Left ventricular hypertrophy in hypertension: Stimuli, patterns, and consequences
Hypertrophy, Left Ventricular
Left ventricular (LV) size in childhood closely parallels body size, whereas in adulthood LV mass is increasingly affected by effects of obesity, hypertension, the level of cardiac volume load, and the level of LV myocardial contractility. Recently, additional independent associations of diabetes, arterial structure and function and as yet unknown genes with higher LV mass have been defined; angiotensin II and insulin have also been suggested to be additive stimuli to LV hypertrophy. Consideration of the level of LV mass and of the LV wall thickness/chamber radius ratio (relative wall thickness) has identified four different geometric patterns of LV adaptation to hypertension, including concentric LV hypertrophy (increased mass and wall thickness), eccentric hypertrophy (increased mass, normal relative wall thickness), concentric remodeling (increased relative wall thickness with normal mass) and normal LV geometry.

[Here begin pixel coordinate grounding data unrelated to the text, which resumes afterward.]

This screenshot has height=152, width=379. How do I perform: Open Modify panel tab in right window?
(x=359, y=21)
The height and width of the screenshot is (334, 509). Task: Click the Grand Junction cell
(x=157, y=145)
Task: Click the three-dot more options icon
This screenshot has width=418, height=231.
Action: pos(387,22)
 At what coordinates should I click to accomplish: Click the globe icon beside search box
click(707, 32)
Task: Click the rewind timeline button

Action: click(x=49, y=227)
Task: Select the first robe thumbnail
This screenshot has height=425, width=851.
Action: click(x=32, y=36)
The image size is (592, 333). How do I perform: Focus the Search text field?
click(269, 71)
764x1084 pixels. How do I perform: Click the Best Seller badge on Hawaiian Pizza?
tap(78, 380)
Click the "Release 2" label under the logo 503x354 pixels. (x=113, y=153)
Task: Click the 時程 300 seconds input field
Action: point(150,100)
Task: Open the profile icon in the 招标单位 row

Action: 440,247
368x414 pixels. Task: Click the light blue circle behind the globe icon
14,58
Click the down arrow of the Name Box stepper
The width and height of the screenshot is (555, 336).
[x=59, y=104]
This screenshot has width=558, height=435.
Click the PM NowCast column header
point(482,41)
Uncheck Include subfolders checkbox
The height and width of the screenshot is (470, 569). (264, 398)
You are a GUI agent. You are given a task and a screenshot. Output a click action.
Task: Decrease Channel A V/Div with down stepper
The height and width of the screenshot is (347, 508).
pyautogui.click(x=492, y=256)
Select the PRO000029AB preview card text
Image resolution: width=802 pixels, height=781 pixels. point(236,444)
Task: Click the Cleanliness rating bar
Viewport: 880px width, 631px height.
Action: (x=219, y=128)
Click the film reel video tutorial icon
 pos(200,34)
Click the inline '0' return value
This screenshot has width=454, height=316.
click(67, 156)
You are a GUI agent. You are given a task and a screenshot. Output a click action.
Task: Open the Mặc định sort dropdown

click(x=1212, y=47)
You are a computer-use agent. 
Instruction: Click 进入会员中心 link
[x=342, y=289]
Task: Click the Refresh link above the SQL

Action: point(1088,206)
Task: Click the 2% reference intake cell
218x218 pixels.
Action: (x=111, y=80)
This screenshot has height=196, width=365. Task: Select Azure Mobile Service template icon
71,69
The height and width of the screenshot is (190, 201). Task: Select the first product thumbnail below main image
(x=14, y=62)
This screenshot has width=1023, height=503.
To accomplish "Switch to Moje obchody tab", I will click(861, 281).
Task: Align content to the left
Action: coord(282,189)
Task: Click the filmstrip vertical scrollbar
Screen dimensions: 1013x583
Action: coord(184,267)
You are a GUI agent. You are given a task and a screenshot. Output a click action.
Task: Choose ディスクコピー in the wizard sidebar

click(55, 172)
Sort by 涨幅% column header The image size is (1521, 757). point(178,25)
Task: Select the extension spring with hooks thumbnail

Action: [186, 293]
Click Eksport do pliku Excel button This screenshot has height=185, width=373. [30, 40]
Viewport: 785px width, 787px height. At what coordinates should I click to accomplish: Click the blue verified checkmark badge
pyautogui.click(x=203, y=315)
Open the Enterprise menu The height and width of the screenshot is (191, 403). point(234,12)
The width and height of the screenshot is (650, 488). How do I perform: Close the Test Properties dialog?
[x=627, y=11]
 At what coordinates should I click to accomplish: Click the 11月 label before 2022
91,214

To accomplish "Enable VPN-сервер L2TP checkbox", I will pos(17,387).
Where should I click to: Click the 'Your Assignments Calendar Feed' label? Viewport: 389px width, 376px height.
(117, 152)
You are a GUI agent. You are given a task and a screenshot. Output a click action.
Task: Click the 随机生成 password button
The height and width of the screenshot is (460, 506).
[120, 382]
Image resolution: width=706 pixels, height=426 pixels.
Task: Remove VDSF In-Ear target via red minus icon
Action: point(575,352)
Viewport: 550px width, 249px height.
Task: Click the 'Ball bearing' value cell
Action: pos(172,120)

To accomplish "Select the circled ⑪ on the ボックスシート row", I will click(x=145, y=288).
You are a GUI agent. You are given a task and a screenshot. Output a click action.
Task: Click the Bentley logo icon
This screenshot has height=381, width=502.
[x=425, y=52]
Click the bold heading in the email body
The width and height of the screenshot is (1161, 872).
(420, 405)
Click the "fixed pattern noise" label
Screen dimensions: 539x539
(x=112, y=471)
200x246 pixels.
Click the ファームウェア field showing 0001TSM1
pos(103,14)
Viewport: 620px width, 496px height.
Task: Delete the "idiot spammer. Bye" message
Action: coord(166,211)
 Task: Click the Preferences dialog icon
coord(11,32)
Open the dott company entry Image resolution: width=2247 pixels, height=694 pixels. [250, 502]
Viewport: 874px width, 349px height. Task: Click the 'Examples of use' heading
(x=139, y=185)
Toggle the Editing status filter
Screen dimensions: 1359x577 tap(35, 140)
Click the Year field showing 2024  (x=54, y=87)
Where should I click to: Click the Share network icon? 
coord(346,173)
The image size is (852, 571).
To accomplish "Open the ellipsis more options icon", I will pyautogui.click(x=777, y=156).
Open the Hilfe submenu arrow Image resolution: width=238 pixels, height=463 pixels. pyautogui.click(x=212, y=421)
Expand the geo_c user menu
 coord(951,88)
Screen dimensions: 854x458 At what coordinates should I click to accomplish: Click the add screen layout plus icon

Concentric hypertrophy is associated with especially high arterial pressure while eccentric hypertrophy is associated with obesity and elevated volume load. Numerous studies show that increased LV mass predicts cardiovascular events and death independently of all conventional risk factors; initial studies have also identified adverse implications of low LV midwall function and high relative wall thickness. Pioneer studies strongly suggest that reversal of LV hypertrophy is associated with an improved prognosis.